I made a giant serving of flan before I knew whether or not I liked it, or even before I knew what the hell it was. I took it out of the fridge once it was done chilling and began to poke and prod it with a fork. It had the consistency of jello, which wasn't a good sign cause I hate jello. I forced down a couple forkfuls and ultimately regretted it. I wouldn't say it's the taste of it as much as its the texture of the flan that disgusted me. Each bite was like munching on a squid that was coated with WD-40. It was all slimy and whatnot, so I decided to take the incentive and toss that crap away.
Friday, October 7, 2011
|All of Google's meditation pictures were|
too corny, so I used this cute pic of
a penguin. Enjoy.
If I had known about this when I was younger, I'd probably would have burnt down the house by now.
The video may be a bit on the cheesy side, but the guy does a good job of explaining how to make the rocket thing. So I did as he said and I built one, and I nearly lit my entire desk ablaze because I get a little trigger happy with lighters.
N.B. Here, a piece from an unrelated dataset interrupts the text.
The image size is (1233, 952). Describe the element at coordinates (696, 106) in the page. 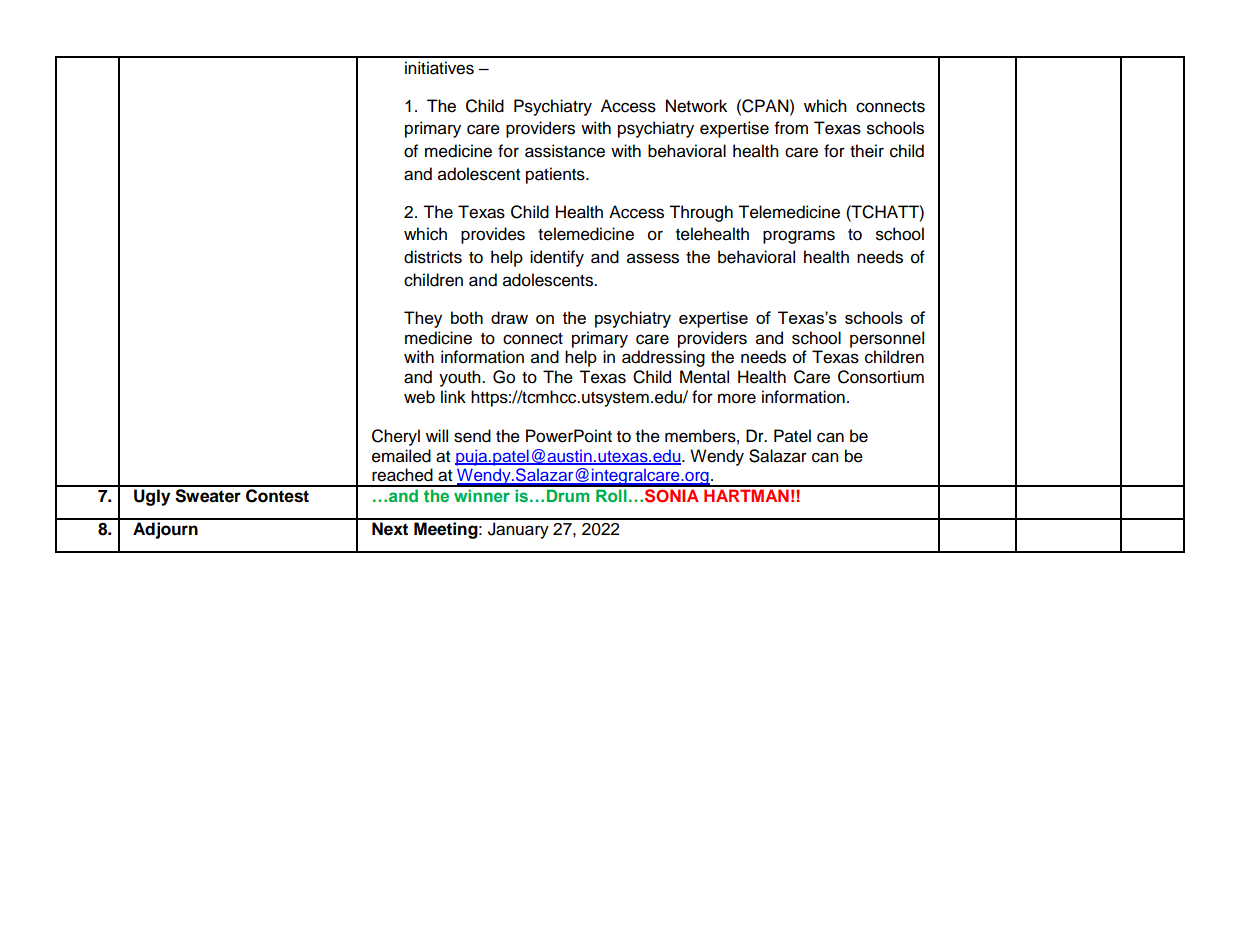

I see `Network` at that location.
Fortunately I came out unscathed. I live to do something idiotic another day!
Here's another project that didn't work out at all. We've all seen those tin can radios. Those soup cans that are connected by fishing wire that transmit messages to fellow soup can enthusiasts. The primitive walkie talkie took approximately 40 seconds to construct, but took well over a half hour for me to realize that it wasn't going to work. Sean and I took turns calling each other via can from opposite sides of the living room, but it was too hard to tell whether or not our messages were traveling through the line or not. So I positioned myself outside on the driveway and talked through the line that led inside the open door of the house and to Sean who was still in the living room. The background noise was blocked by the house, which was good, but my neighbors who were out playing basketball gave me a few puzzled looks, which was embarrassing. Still, I tried to communicate with the makeshift telephone but it just wasn't happening. Finally, I gave up and went back to using my normal cell phone.
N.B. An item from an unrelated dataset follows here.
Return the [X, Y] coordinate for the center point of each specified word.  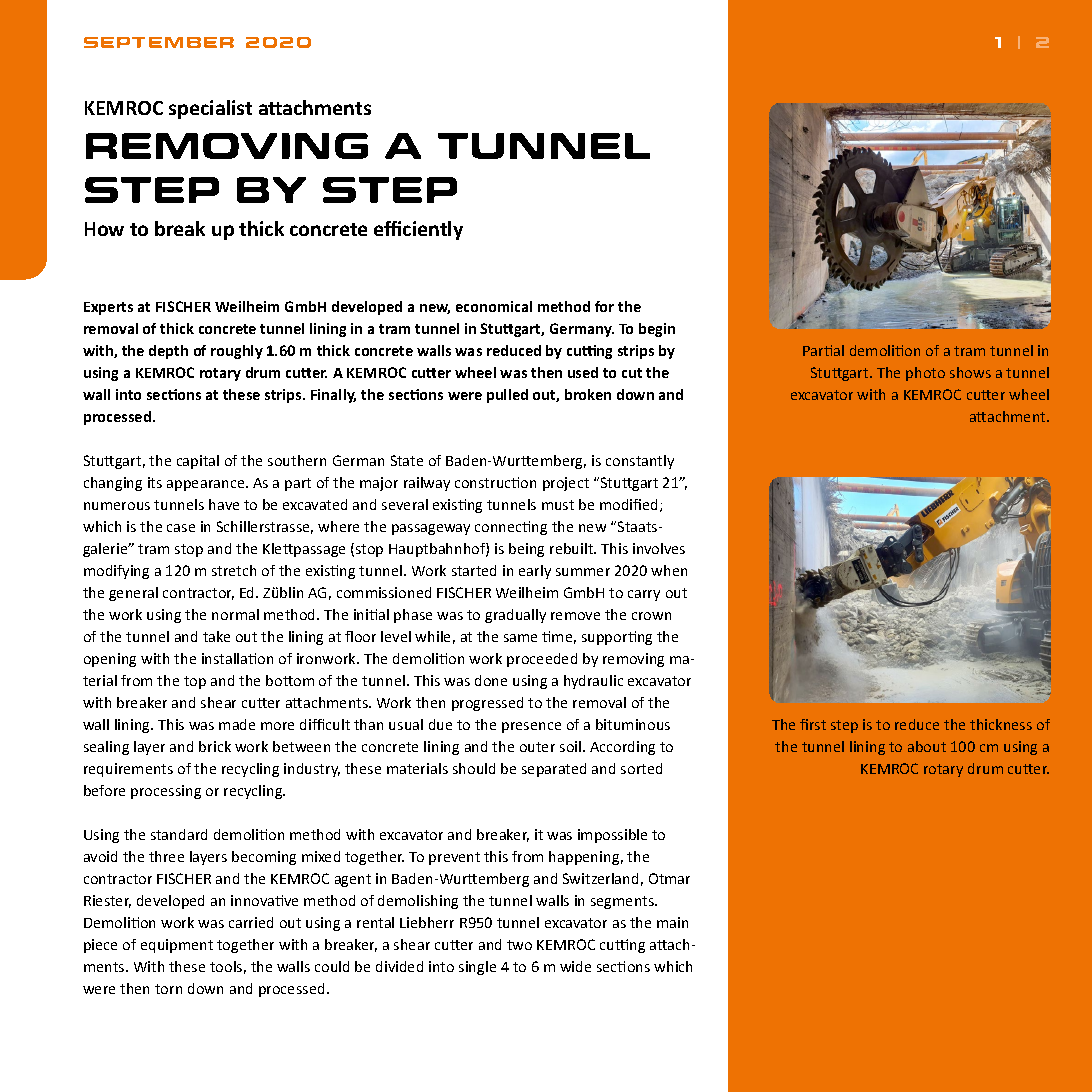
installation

I was wondering through the isles of the grocery store like I always seem to do whenever I cant think of a challenge to try when I came to a stop at the coffee grounds isle. I stood in front of a wall of coffee ground flavors. There was everything from pumpkin spice to french vanilla to some sort of chocolate flavor. It was pretty awesome, and a tad bit overwhelming as I struggled to choose just one flavor to go with. In the end, I went with the french vanilla beans. I filled my little bean bag with the flavored beans then dumped them into the store's coffee grinder just like how it was depicted in the illustration. The machine spat the grounds back into the bag and I was pleasantly surprised when I dove in for a whiff. The aroma was enticing especially compared to the smell of that crap coffee I've been drinking lately. I was pleasently surprised again at home once I sipped the fresh brew. That was some good coffee, too bad it was also some expensive coffee.